Stored data
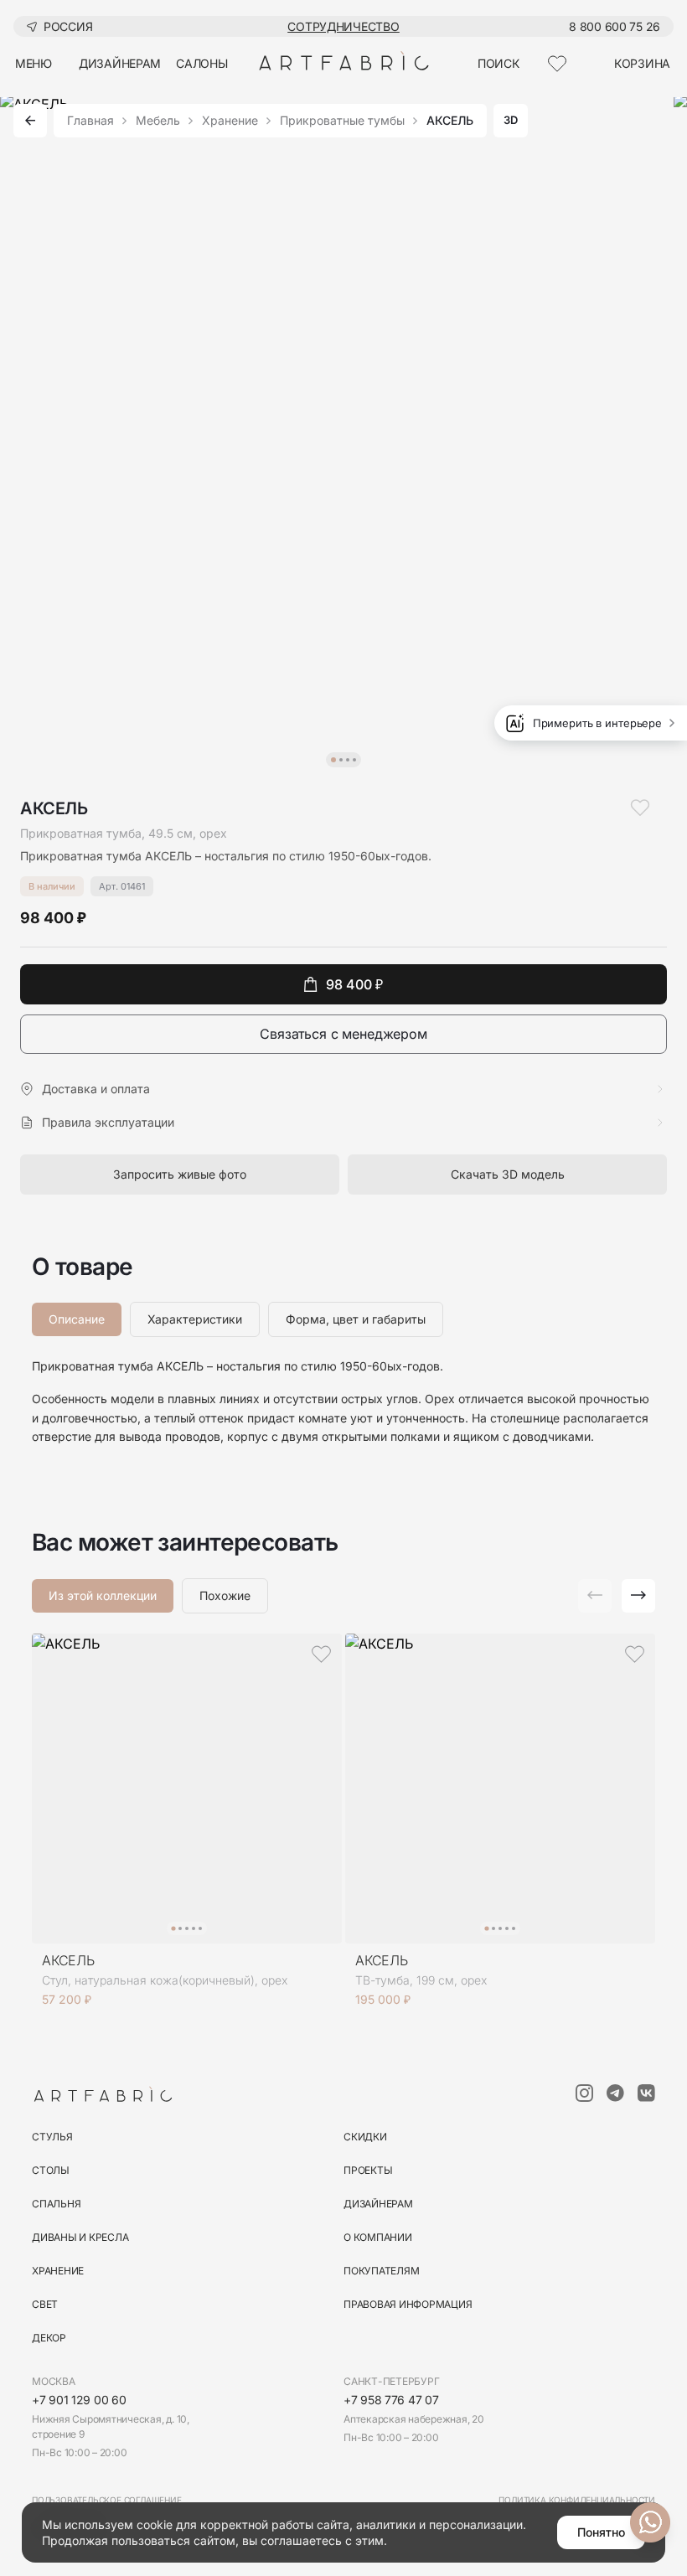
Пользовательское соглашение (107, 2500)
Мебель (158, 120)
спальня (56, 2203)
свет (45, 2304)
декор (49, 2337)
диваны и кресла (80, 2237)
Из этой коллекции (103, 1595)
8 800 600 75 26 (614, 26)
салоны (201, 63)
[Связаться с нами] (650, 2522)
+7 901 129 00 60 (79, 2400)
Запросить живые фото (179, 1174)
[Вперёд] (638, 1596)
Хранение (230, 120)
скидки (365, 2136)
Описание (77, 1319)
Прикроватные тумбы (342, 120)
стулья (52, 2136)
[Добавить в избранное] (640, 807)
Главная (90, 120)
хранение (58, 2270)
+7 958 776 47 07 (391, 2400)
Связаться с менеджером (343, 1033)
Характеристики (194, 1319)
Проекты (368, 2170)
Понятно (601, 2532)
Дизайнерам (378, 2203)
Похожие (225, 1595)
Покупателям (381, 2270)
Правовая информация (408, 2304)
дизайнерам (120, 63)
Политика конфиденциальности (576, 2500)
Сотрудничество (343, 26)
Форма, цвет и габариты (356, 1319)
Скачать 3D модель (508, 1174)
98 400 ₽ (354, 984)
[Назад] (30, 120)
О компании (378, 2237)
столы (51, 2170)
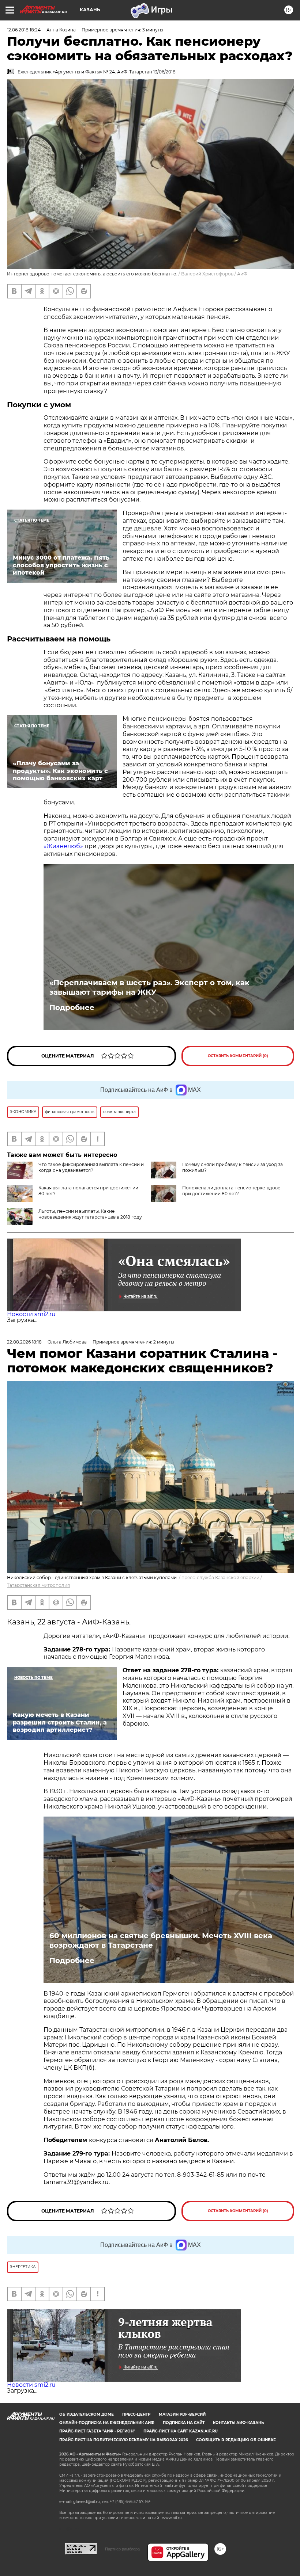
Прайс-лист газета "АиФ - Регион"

ACTIVITY:
Set down exactly, line for line, the data from the line that contains "[Назад] (30, 120)" through its last line, keeping pictures out.

RESULT BELOW:
[Назад] (30, 120)
О компании (378, 2237)
столы (51, 2170)
Прайс-лист газета "АиФ - Регион"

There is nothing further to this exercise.